- _Page text_
▬▬▬▬▬▬▬▬▬▬

The Santa Barbara Ranch development project, also known as Naples, has been through a lot in its 11-year journey, from issues with contradictory governmental approval to financial difficulties — the latter of which could result in a public auction for portions of developer Matt Osgood’s land.

Osgood has defaulted on payments of his multimillion-dollar loans, and a notice of unified trustee’s sale states that he owes about $78.4 million.

“Unless you take action to protect your property, it may be sold at a public sale,” the document says.

In case of a public auction, 1,035 acres would be earmarked to sell to the highest bidder for cash.

Osgood couldn’t be reached for comment Friday, and it’s unclear whether the auction will go ahead as scheduled on May 13.

Osgood was sent a notice of default last year regarding a missed payment and had a March deadline to come up with the money or face the threat of foreclosure. He believed he could renegotiate the loans with First Bank, his largest creditor.

The luxury home project land includes 3,200 acres on the Gaviota coast from the Naples town site on bluffs overlooking the ocean to the foothills of Dos Pueblos Ranch across Highway 101.

▬▬▬▬▬▬▬▬▬▬

- _Given data_

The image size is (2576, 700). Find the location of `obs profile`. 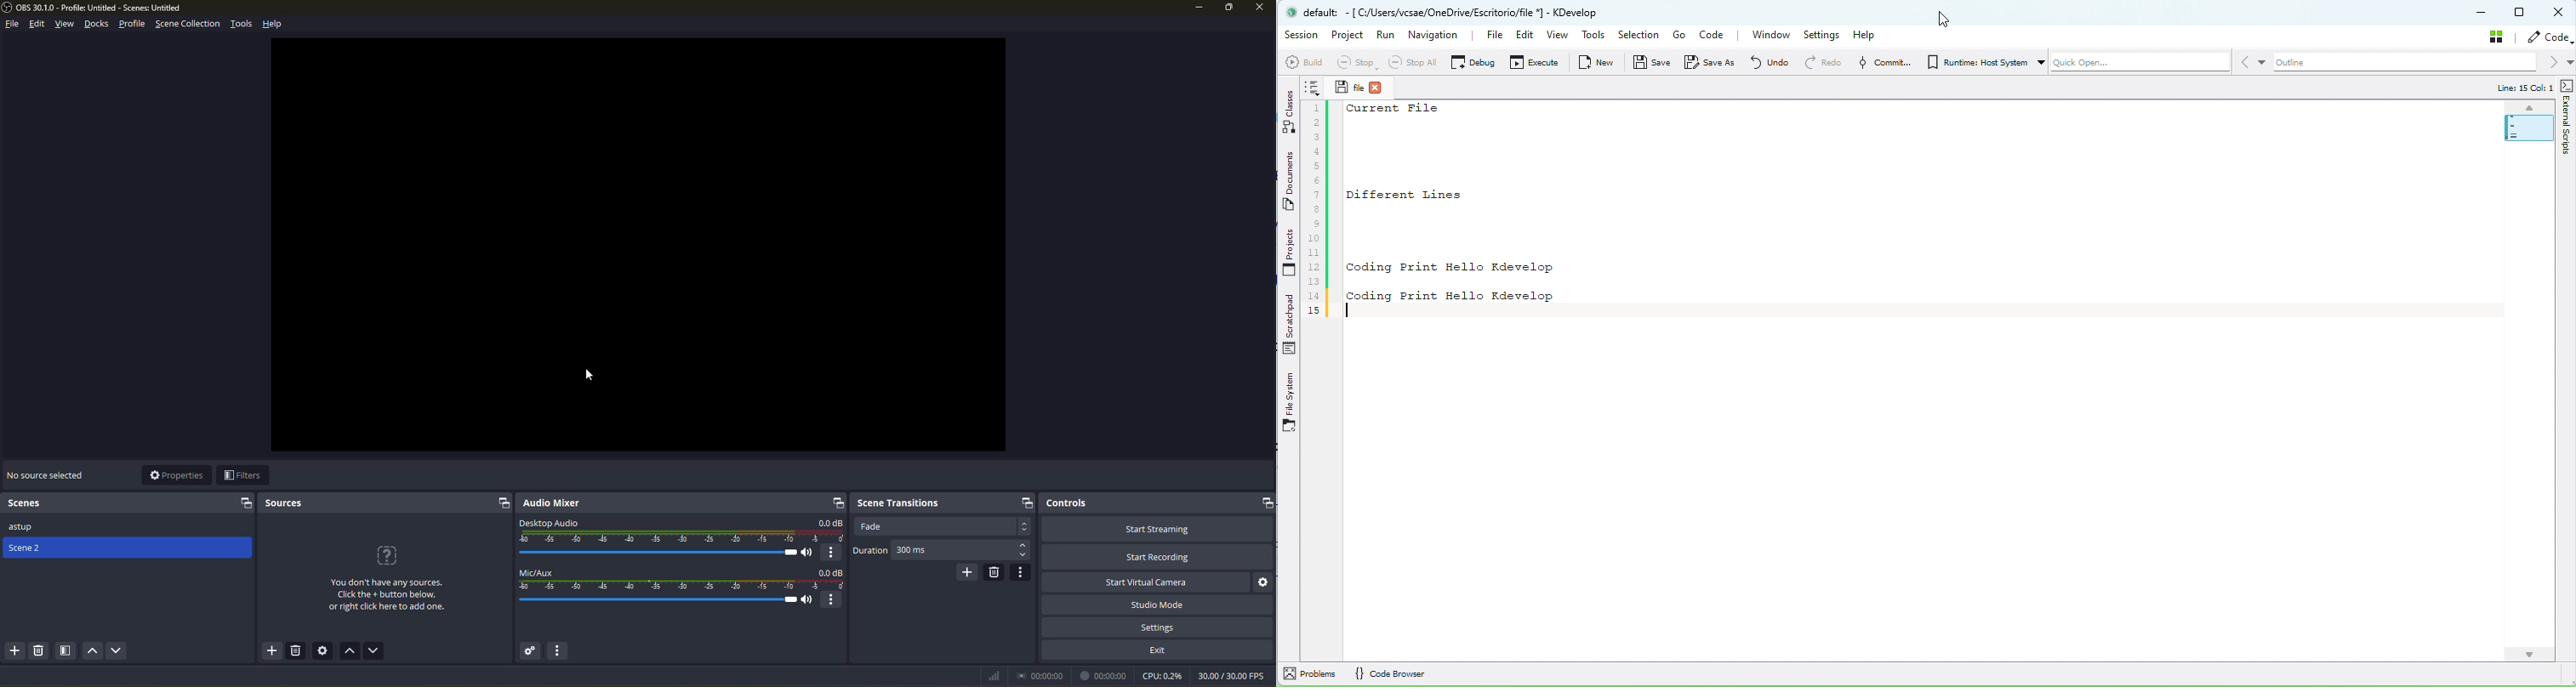

obs profile is located at coordinates (94, 7).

▬▬▬▬▬▬▬▬▬▬

- _The tasks_
[1] In the Santa Barbara Ranch article, about how much money does the notice of unified trustee's sale say Osgood owes?
[2] Name every place mentioned in the Santa Barbara Ranch article's sentence beginning "The luxury home project land includes."
[3] Extend the Santa Barbara Ranch article with a few more sentences that pick up after its final line.
The data has nothing to do with what follows.

- _Answers provided_
[1] About $78.4 million.

[2] Gaviota coast, the Naples town site, Dos Pueblos Ranch, Highway 101

[3]
Osgood’s original project was approved in October 2008, when the Santa Barbara County Board of Supervisors backed the project on a 3-2 vote. That majority included now-retired 3rd District Supervisor Brooks Firestone, who supported the project but was succeeded by Doreen Farr, who opposes it.

Many of the conflicts came about because of Osgood’s decision to split the two areas of the project — the inland and coastal portions — despite having them included in the same environmental impact report.

Last October, the Board of Supervisors flip-flopped when it voted to yank Osgood’s development agreement on the inland portion of the project. The board met the next week, and ended up backtracking on that decision when the state Department of Conservation weighed in, one of the two oversight agencies in Osgood’s 71-home project.

The department issued its approval and removed the property’s subjugation to the Williamson Act, which gives tax breaks to land owners as long as they use the land for agriculture or open space.

Osgood has a 20-year window to complete the inland portion of the site. The coastal portion, however, where 16 homes are slated, is still an open question. 

Supervisors voted 3-2 in October to renege on the agreement for the coastal portion. Osgood told Noozhawk after that meeting that the property actually has 60 buildable spaces, and that denying his coastal plan could cause another developer to bring forward an even denser plan.

Osgood can’t proceed with the inland portion of the project until the California Coastal Commission acts on any appeals associated with the inland portion.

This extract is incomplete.